Akif Abi bize sadece öğüt vermez; bazen de kitap almak ve irşad faaliyetlerinde kullanmak üzere cebimize harçlık koyardı. Ayrıca seyahate, ziyaretleşmeye önem verirdi. Zaman zaman düşünürdüm, bu adam işine, ailesine nasıl zaman ayırıyor, diye. Sonradan fark ettim ki; Akif abi bu özelliğini ömrünü adadığı İslamî çalışmalardan almıştı. Yıldız’daki çalışmalardan, örnek aldığı hocaları ve abilerinden, okuduğu kitaplardan, katıldığı sohbet ve ders ortamlarından ...
Akif Abi şehir dışına her çıktığında mutlaka yol üzerinde bulunan evimize uğrar, çayımızı içip sohbette bulunurdu. Ardından güzergah üzerindeki bir çok arkadaşımıza da uğrayarak yolculuğuna devam ederdi.
Bazen istişare toplantılarımız Müslümanların yaşadığı zorluklar ve çalışmalarda görülen zafiyetler sebebiyle gergin geçerdi. Akif Abi bu ortamdan çok müteessir olur, hüzünlenir fakat sakin ve mülayim duruşunu muhafaza ederek ortamın yumuşaması için gayret ederdi.
Akif Abi tebliğ ve davet çalışmalarının marjinalleşmesine çok üzülürdü. Bu durumun İslamî hareketin geleceği açısından büyük bir tehlike olduğuna dikkat çekerdi. Aile bağlarımızın kopmamasına, dostluklarımızın yara almamasına, toplumla ilişkilerimizin zedelenmemesine ehemmiyet göstermemizi isterdi. Akif Abi, bu hassasiyetlere hayatı boyunca önem verdiği için toplumun her kesimi ile ilişkisi vardı. O, ticaret, bürokrasi, akademi ve kültür ortamlarındaki bu ilişkilerini tebliğ ve irşad faaliyetleri için değerlendirirdi.
Akif abi sabırlıydı. Şikayet etmezdi. Hayatının son dönemlerinde şikayet ettiği tek konu, arkadaşlarımızın İslamî çalışmalardaki üslûp ve usûl hatalarıydı. Başına gelen her türlü zorluk ve sıkıntıya karşı sabır ve tevekkül gösterdi.
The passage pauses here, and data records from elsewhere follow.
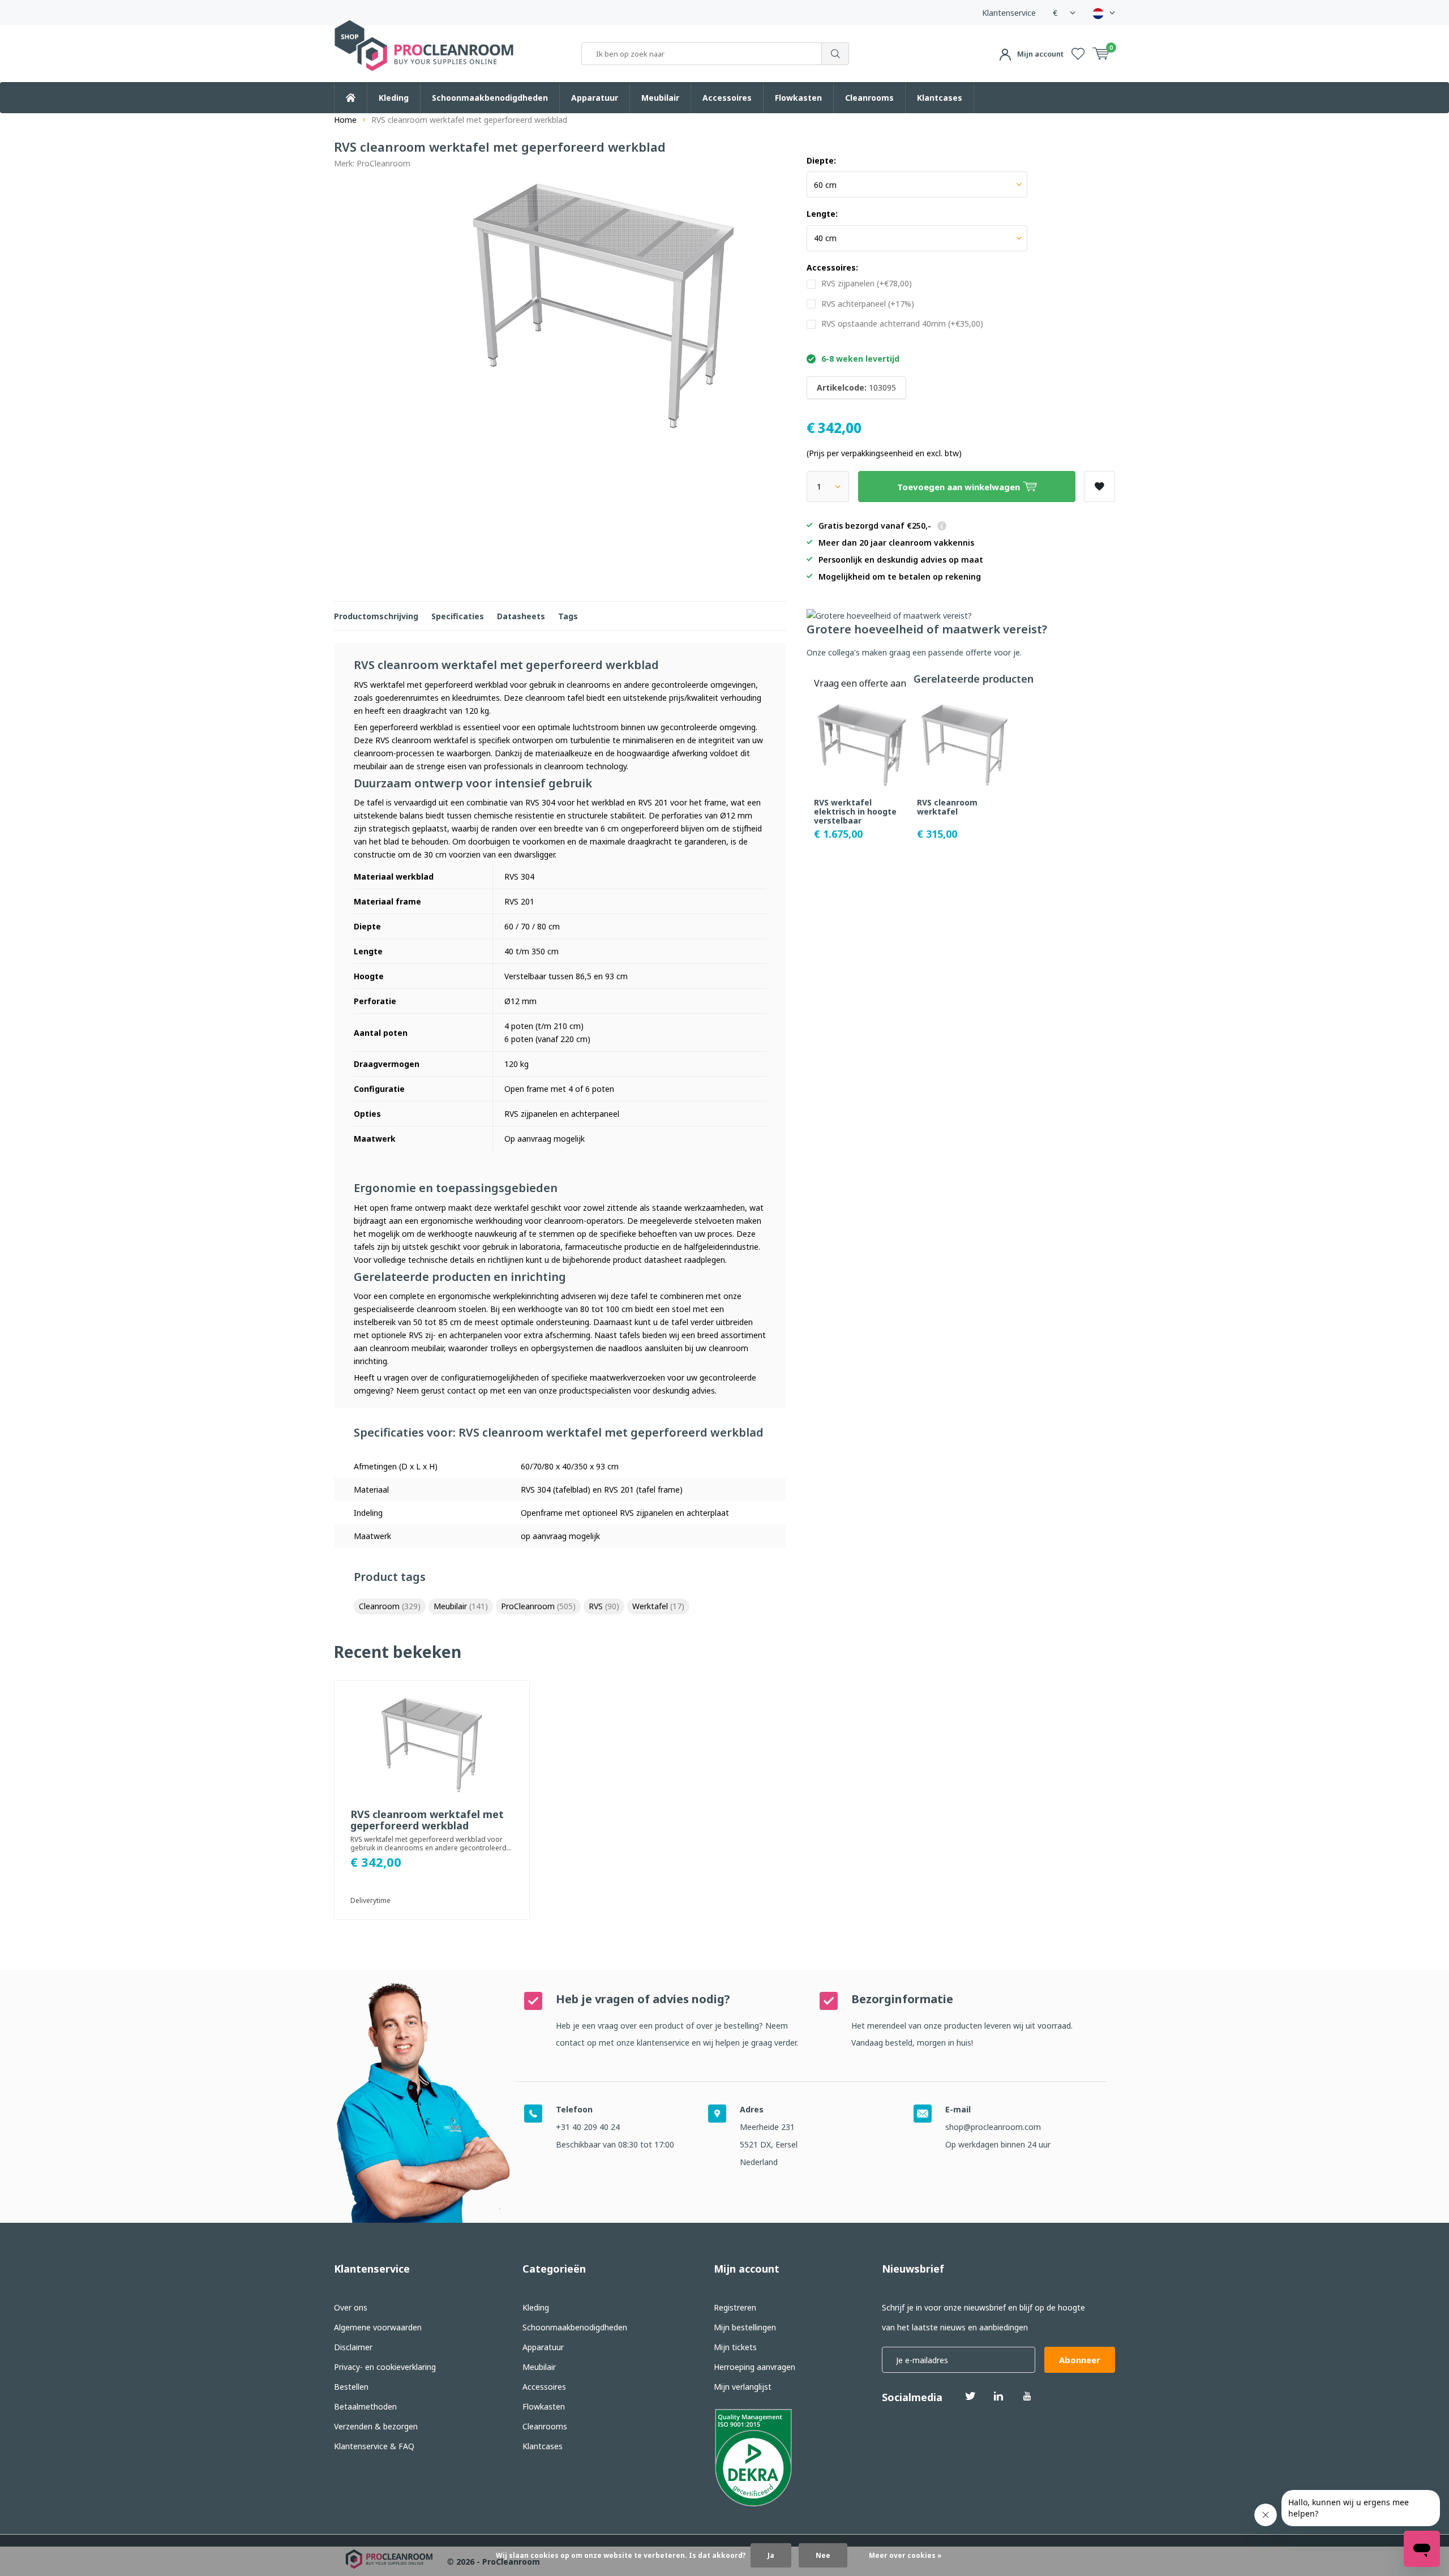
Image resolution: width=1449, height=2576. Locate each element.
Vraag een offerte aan (860, 683)
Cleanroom (390, 1606)
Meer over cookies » (905, 2555)
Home (345, 119)
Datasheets (521, 616)
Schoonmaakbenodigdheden (490, 97)
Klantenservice (1009, 12)
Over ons (350, 2307)
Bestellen (351, 2386)
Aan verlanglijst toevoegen (1099, 486)
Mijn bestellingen (745, 2327)
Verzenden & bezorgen (376, 2426)
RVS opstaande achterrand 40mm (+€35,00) (902, 324)
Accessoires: (832, 268)
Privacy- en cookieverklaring (385, 2366)
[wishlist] (1077, 54)
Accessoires (727, 97)
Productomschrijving (376, 616)
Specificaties (457, 616)
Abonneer (1079, 2359)
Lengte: (822, 214)
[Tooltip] (941, 526)
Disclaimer (353, 2347)
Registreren (735, 2307)
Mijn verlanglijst (742, 2386)
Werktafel (658, 1606)
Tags (568, 616)
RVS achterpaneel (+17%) (867, 304)
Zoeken (835, 53)
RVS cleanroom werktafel (947, 807)
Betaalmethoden (365, 2406)
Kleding (394, 97)
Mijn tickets (735, 2347)
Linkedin (998, 2396)
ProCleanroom (383, 163)
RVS (604, 1606)
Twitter (970, 2396)
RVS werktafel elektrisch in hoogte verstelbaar (855, 811)
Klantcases (939, 97)
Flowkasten (798, 97)
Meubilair (660, 97)
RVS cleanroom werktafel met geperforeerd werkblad (427, 1820)
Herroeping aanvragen (754, 2366)
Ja (771, 2555)
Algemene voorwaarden (378, 2327)
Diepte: (821, 161)
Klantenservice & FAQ (374, 2446)
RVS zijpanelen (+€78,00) (866, 283)
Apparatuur (594, 97)
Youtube (1027, 2396)
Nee (823, 2555)
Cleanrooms (869, 97)
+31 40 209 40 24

Akif Abi insanlara ve bilhassa gençlere hizmet etmekten büyük keyif alırdı. Vefatından bir süre önce camiamızın düzenlediği bir piknikte karşılaşmıştık. Son derece halsiz ve bitkin görünmesine karşın mütevazi ve mütebessim bir tavırla bizlere su ikram etmeye çalışıyordu. Biz her ne kadar mahcub bir şekilde kendisini engelleyemeye çalışsak da o, bu durumdan şikayetçi olmadığını dile getiriyor ve yardım tekliflerimizi geri çeviriyordu. Nihayet, zor da olsa onu dinlenmeye ikna edebilmiş ve ellerinde bulunan suları alabilmiştik.
Akif Abiyle tanıştığım ilk günden vefatına kadar onu hep vatan ve ümmet derdiyle dertlenen davetçi bir mümin olarak gördüm. Rabbim onun ve tüm ahiret yurduna göç eden kardeşlerimizin hatalarını örtsün, günahlarını bağışlasın. Hayatta olanlara hayırlı bereketli ömürler ihsan etsin.
Bize düşen görev, Akif Abinin ve dostlarının emanetlerine sahip çıkmak, hak davalarını sürdürmek, onları yeni nesillere tanıtmaktır. Balkanlar’ın İslamlaşmasına zemin hazırlayan Sarı Saltuk’ları unutmadığımız gibi AKİF BABALI ağabeyi ve arkadaşlarını da unutmayacak, ruhlarını şad edecek ameller ve eylemlerle bu mübarek mücadeleyi sürdüreceğiz.